Task requirements => Report each line of the entries below that contains the word "Identify", copying the line in full. Match case exactly.

Begin

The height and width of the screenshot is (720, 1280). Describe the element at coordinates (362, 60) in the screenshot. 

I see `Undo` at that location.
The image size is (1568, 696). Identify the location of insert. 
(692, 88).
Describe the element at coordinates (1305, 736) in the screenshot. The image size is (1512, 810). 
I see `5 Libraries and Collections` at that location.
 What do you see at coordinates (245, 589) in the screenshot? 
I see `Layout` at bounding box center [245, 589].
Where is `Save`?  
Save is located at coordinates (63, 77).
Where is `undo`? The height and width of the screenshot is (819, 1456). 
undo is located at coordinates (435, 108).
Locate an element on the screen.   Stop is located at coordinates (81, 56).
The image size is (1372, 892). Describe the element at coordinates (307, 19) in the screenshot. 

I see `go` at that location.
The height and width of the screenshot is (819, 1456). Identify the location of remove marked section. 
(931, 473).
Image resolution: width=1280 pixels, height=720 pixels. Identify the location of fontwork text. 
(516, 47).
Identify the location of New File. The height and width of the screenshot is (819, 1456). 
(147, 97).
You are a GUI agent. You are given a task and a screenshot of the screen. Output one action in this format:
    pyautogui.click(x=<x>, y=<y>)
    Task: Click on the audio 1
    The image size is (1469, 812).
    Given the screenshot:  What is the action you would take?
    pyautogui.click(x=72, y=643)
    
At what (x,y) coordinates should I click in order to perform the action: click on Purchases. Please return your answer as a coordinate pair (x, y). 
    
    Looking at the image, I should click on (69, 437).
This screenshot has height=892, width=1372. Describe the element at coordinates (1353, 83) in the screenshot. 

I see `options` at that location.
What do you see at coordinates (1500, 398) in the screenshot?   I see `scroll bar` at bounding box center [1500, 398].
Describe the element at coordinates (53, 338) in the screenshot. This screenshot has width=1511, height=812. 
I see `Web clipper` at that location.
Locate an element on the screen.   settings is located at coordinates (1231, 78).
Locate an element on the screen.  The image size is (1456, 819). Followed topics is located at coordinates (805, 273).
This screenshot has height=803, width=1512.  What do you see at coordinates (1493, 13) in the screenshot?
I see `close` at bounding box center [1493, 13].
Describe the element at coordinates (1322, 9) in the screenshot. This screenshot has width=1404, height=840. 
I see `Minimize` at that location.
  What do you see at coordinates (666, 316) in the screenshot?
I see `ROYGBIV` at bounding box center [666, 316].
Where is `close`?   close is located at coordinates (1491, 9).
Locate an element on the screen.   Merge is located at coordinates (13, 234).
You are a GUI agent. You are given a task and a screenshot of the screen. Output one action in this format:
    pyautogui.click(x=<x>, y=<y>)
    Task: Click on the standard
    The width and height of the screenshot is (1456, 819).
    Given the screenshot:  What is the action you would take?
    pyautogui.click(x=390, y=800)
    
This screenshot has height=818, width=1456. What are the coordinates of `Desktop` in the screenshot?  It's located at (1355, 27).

End

Task result =>
The image size is (1568, 696). Identify the location of insert. 
The height and width of the screenshot is (819, 1456). Identify the location of remove marked section. 
Image resolution: width=1280 pixels, height=720 pixels. Identify the location of fontwork text. 
Identify the location of New File. The height and width of the screenshot is (819, 1456). 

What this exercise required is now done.